What methods are in place to examine the perspectives of management, professional teams and frontline staff on the worldview of the person with a significant disability. What systems are in place for continuous reflectivity on their role in orchestrating the daily life interactions between service users and the social environment of disability services? Is the use of time legitimised for the slow process of listening to each other, including service users themselves listening to each other and taking responsibility for themselves?
The author writes about ‘the pain of a life unlived’. However, at the present time there are many with ‘lives unlived’, as they wait for someone to get them a job, sort their misery, pay their mortgage, mind their children, fix the economy. Hierarchical thinking takes away the sense of being the most active agent in one’s own life. Yes, we all have stresses, and some people have exceedingly unfortunate realities. However, the rest of us are so busy with our own situation that we do not take notice. At times, it seems as if life sucks too. But we always have some sort of choice about what we pay attention to, and how we find pleasure in the daily routines and contact with people who matter most to us. Self-determining people are resilient, and can feel achievement in overcoming and/or in accepting reality of a life that sometimes sucks.

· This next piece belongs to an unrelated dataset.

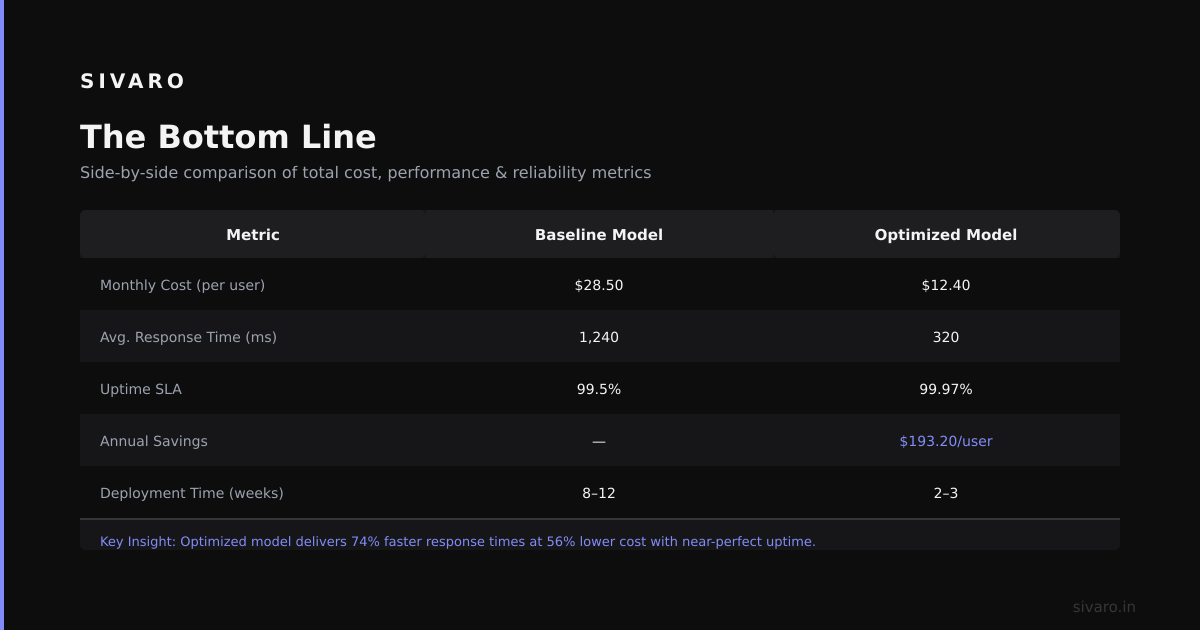The image size is (1200, 630).
Task: Select the slide title The Bottom Line
Action: point(228,137)
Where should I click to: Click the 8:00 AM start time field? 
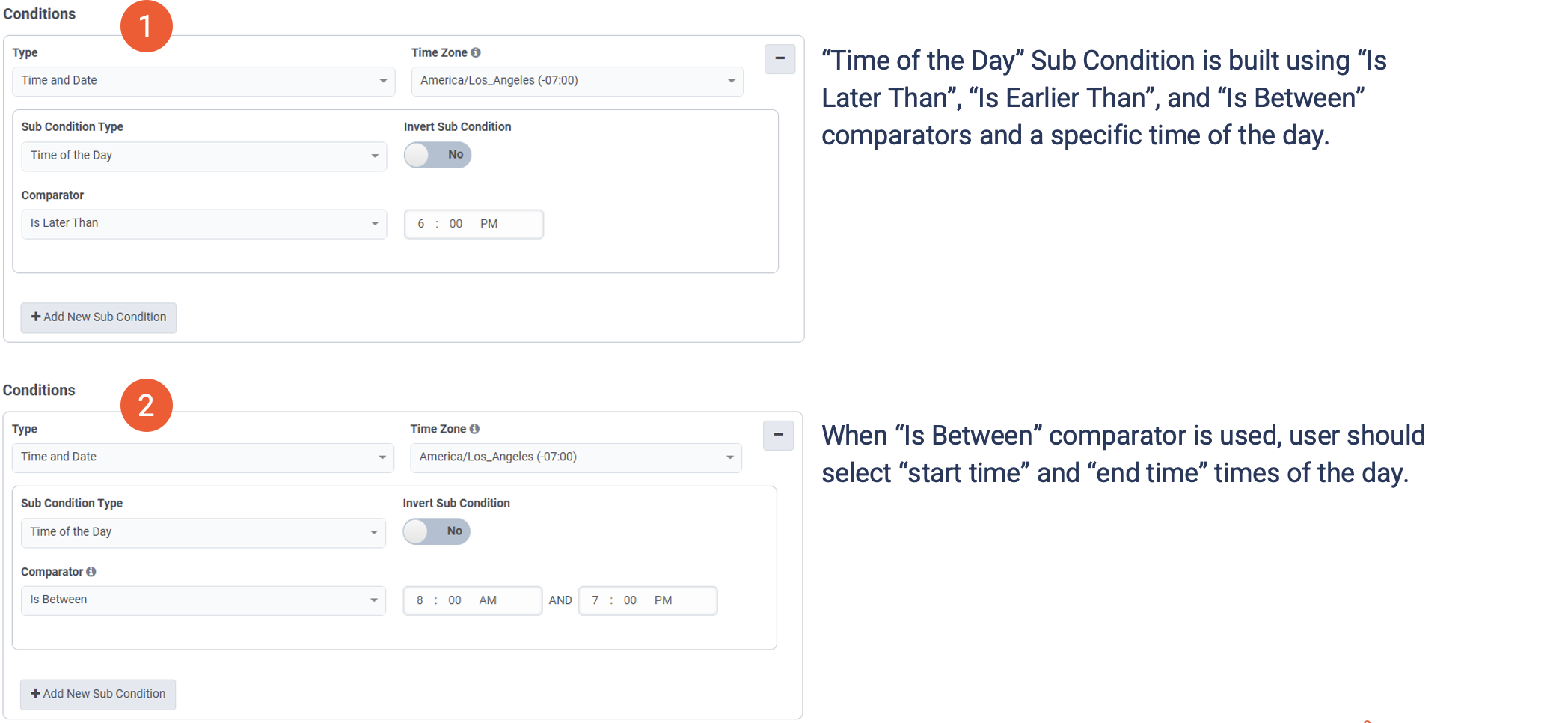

With regard to the financial restrictions now hampering disability organisations, my view is that this is an opportunity, not a threat. Why are people segregated from normal life, why do we not support capacity in people, families, friendship groups and communities to support people with disabilities in the messiness of daily life? Why do we think of them as vulnerable in every action and place? We all have our moments of vulnerability, but mostly we take care of ourselves emotionally and physically. But we do not support this learning of self-management in the ‘vulnerable’ and always take away responsibility for the self- It is interesting that for people with intellectual disabilities we ‘dissociate’ self-management and management by others in every single aspect of their lives and we establish services and organisations to ensure this. At the same time, we shout about advocacy, but it is rights without responsibility.
Hierarchical systems do not serve citizenship well, but as a society we have sanctioned this. We all suck!